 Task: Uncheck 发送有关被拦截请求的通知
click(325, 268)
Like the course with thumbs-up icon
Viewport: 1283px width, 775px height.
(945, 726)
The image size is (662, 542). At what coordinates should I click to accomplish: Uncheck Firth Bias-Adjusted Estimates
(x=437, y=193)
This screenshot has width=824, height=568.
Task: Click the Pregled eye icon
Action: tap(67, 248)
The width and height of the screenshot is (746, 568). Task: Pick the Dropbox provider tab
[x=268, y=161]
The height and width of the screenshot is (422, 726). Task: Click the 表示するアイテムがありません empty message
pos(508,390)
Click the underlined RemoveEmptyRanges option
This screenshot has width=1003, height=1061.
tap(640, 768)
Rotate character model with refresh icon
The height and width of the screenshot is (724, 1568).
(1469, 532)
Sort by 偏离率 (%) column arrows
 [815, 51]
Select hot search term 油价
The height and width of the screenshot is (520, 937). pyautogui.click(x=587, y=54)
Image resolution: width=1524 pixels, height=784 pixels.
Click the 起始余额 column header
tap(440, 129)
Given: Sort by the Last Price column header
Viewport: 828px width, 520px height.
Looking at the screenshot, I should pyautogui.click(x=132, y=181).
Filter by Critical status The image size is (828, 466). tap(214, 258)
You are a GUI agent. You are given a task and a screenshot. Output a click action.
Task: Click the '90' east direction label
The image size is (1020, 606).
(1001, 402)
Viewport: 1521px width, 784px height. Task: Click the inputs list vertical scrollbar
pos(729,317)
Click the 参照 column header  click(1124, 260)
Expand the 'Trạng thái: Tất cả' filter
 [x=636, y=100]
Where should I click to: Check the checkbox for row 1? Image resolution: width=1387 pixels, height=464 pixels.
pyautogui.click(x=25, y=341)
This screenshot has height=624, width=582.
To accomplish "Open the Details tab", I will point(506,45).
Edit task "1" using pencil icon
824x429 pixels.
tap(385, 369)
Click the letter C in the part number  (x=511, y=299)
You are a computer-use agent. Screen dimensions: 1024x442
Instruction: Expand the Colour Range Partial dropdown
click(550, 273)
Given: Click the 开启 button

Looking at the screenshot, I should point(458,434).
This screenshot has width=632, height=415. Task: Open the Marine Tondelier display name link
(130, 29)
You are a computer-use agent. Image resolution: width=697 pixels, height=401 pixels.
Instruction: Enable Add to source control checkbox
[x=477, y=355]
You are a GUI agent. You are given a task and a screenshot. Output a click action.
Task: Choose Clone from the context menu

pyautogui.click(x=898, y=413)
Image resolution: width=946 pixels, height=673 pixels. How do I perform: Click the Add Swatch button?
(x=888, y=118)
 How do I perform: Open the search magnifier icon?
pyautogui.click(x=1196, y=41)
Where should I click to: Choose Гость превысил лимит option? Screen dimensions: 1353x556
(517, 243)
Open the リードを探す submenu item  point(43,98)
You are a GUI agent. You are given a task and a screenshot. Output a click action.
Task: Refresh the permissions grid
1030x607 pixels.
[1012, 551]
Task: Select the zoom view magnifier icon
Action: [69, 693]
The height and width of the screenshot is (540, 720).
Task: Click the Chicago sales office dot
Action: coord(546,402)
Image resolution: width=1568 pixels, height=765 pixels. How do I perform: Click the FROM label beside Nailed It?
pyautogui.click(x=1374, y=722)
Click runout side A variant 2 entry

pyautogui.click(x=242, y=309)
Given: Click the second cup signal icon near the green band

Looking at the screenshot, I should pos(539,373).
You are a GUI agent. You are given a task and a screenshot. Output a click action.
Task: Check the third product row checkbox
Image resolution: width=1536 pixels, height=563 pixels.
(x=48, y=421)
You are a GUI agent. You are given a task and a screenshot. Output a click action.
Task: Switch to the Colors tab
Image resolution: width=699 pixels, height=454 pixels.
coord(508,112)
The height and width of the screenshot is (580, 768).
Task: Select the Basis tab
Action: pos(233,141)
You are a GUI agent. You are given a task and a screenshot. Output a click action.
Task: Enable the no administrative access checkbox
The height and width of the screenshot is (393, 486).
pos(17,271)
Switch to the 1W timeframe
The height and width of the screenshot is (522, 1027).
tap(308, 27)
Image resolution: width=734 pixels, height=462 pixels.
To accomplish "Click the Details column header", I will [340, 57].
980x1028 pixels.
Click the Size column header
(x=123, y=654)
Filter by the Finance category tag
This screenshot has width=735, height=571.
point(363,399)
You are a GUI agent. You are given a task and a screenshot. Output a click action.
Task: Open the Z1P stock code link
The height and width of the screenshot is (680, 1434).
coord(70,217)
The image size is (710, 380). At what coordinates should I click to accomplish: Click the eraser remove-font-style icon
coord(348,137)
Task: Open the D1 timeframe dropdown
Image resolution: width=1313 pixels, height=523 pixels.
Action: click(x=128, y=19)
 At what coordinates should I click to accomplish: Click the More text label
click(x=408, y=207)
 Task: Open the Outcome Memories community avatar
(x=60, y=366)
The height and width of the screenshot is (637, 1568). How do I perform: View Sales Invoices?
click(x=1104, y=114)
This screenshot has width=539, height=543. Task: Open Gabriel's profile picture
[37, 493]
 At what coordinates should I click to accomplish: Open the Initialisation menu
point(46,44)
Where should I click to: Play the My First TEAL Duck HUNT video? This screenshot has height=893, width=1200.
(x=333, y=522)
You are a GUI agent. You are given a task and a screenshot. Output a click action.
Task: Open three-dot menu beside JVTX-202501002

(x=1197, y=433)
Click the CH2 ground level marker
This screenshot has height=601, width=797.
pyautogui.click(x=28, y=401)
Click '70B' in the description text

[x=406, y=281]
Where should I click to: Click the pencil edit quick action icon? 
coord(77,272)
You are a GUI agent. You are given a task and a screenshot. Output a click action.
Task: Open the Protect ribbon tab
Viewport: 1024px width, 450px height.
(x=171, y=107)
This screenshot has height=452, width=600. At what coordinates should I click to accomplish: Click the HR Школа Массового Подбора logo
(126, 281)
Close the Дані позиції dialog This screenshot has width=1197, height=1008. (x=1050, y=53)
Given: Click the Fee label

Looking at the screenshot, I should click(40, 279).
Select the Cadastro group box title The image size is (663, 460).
--------------------------------
== EXERCISE OBJECTIVE ==
Look through the data and gather every line with the string "computer" in it.

== FINAL ANSWER ==
You are a computer-use agent. Screen dimensions: 1024x442
You are a computer-use agent. Image resolution: width=697 pixels, height=401 pixels.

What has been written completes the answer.